Montherlant ne vint que tardivement au théâtre représenté, mais on ne peut pas pour lui, comme pour Giraudoux, parler de la vocation tardive d’un romancier. En effet, Montherlant a constamment été sollicité par le théâtre; sa première œuvre, l’Exil (1929), fait déjà apparaître quelques thèmes essentiels : incommunicabilité; amitié virile; tentation de l’héroïsme et de l’esthétisme.

 

« Pour moi, il n’y a qu’une seule forme de théâtre digne de ce nom, le théâtre psychologique »

 

Passionné par l’expression dramatique, Montherlant n’est pourtant pas un homme de scène, et il aurait pu dire de presque toutes ses pièces ce qu’il disait de la Ville dont le prince est un enfant : « Il n’est pas dans les intentions présentes de l’auteur que cette pièce soit représentée ». Il affecte une certaine indifférence pour la mise en espace de ses œuvres : « Je m’en remets au metteur en scène pour les places et les mouvements (je serais incapable de les indiquer, et je ne me préoccupe pas de l’agencement scénique tandis que j’écris) ». Point d’aboutissement de cette tendance, la Guerre civile (1965) cache au spectateur son prologue et son épilogue, qui se déroulent rideau baissé.

 

C’est que, de son propre aveu, Montherlant se situe non sur le plan de la théâtralité, mais sur celui de la morale. Sans chercher à « construire mécaniquement une intrigue », il opte résolument pour un « théâtre tout intérieur », qui, « débarrassé de la mécanique foraine », serait « un prétexte à l’exploration de l’homme ».

__CONSIGNE 1__.
Répondez aux questions suivantes à partir de l'extrait sur le théâtre de Montherlant :
(a) Quelle est la première œuvre théâtrale de Montherlant, et en quelle année a-t-elle paru ?
(b) Quelle pièce dissimule au spectateur son prologue et son épilogue ?
(c) Pour quel type de théâtre Montherlant opte-t-il résolument ?
__CONSIGNE 2__.
Recopiez sans rien modifier tout ce qui figure dans l'extrait sur le théâtre de Montherlant, depuis "Montherlant ne vint" jusqu'à "et de l’esthétisme.".

__ENTRÉES FOURNIES__.
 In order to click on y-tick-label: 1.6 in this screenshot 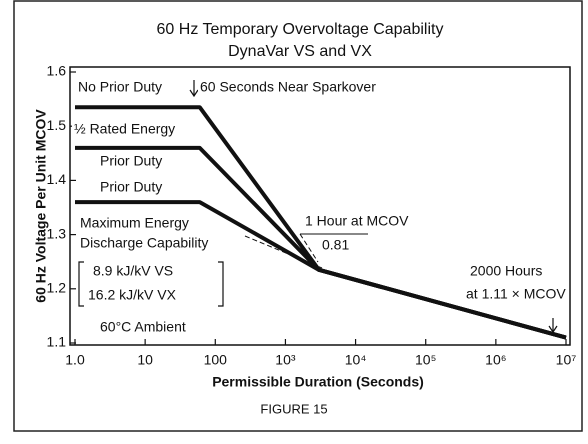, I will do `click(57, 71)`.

==

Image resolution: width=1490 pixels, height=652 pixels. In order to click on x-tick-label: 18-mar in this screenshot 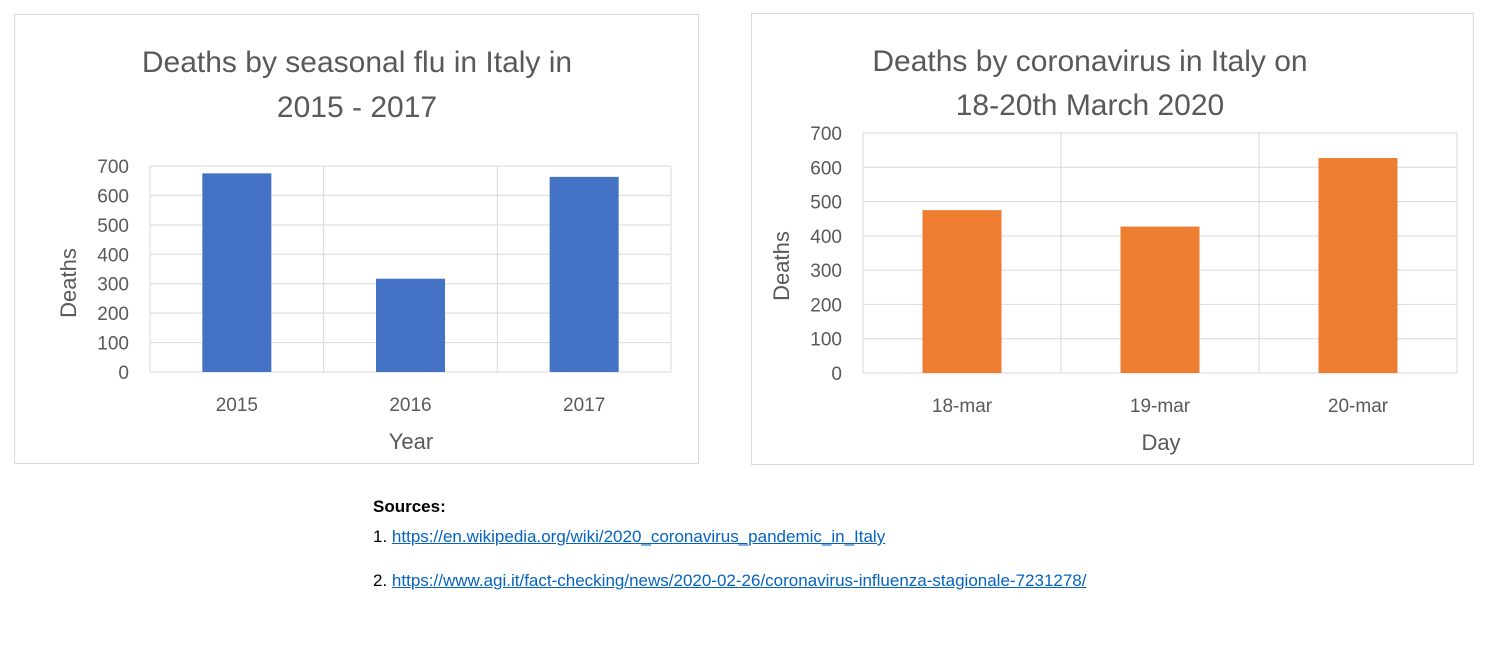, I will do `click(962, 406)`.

...

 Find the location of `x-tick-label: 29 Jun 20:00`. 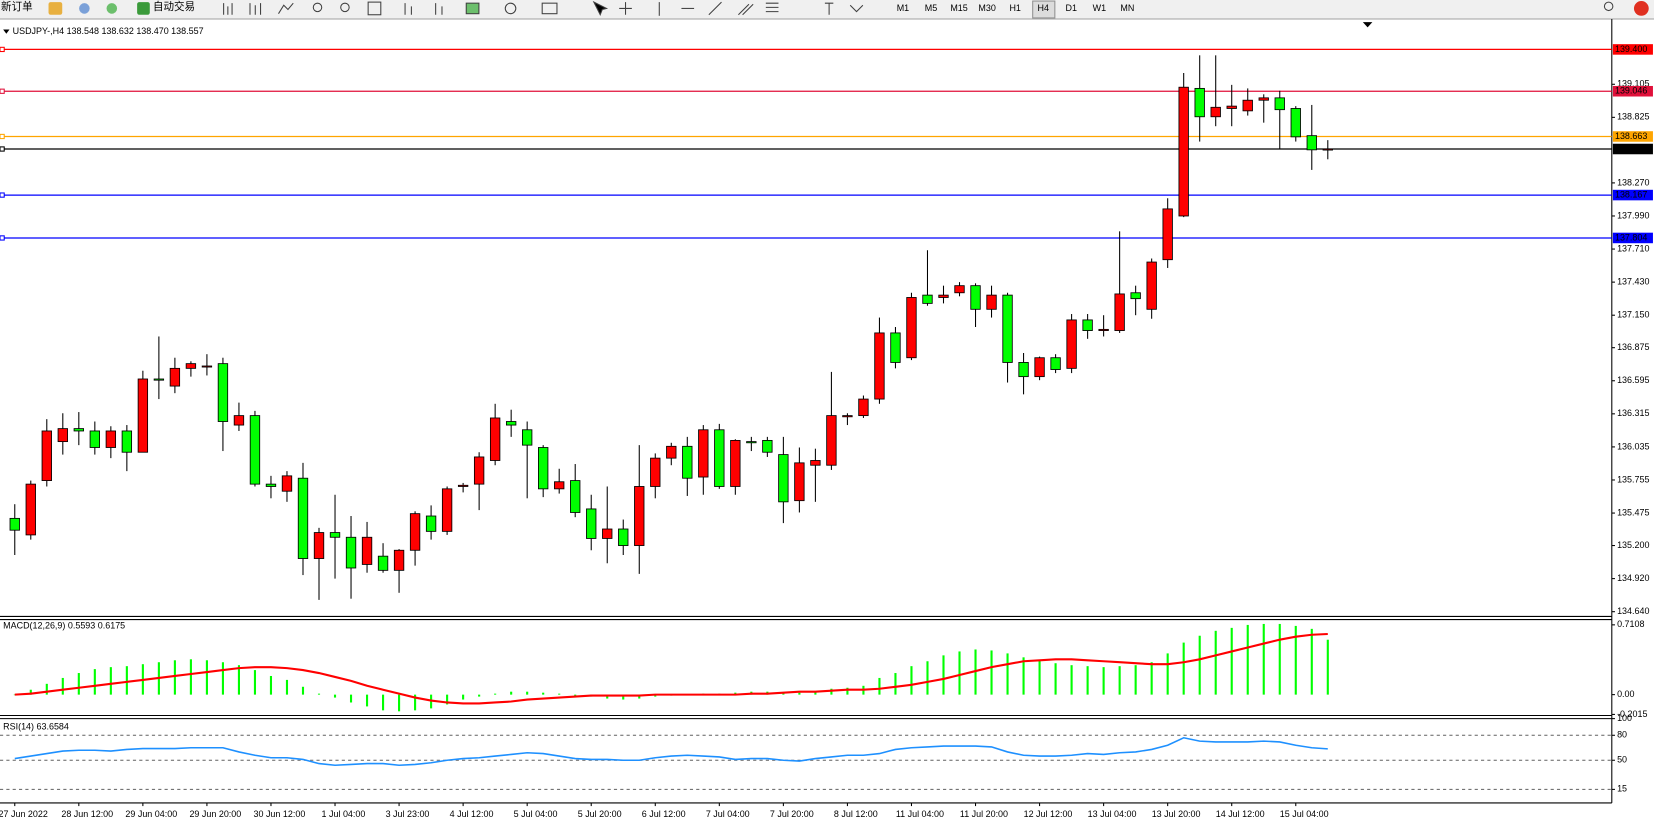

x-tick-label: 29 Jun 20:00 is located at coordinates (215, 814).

__RÉPONSE RÉDIGÉE 1__.
(a) L'Exil, en 1929.
(b) La Guerre civile (1965), dont le prologue et l'épilogue se déroulent rideau baissé.
(c) Un « théâtre tout intérieur ».

__RÉPONSE RÉDIGÉE 2__.
Montherlant ne vint que tardivement au théâtre représenté, mais on ne peut pas pour lui, comme pour Giraudoux, parler de la vocation tardive d’un romancier. En effet, Montherlant a constamment été sollicité par le théâtre; sa première œuvre, l’Exil (1929), fait déjà apparaître quelques thèmes essentiels : incommunicabilité; amitié virile; tentation de l’héroïsme et de l’esthétisme.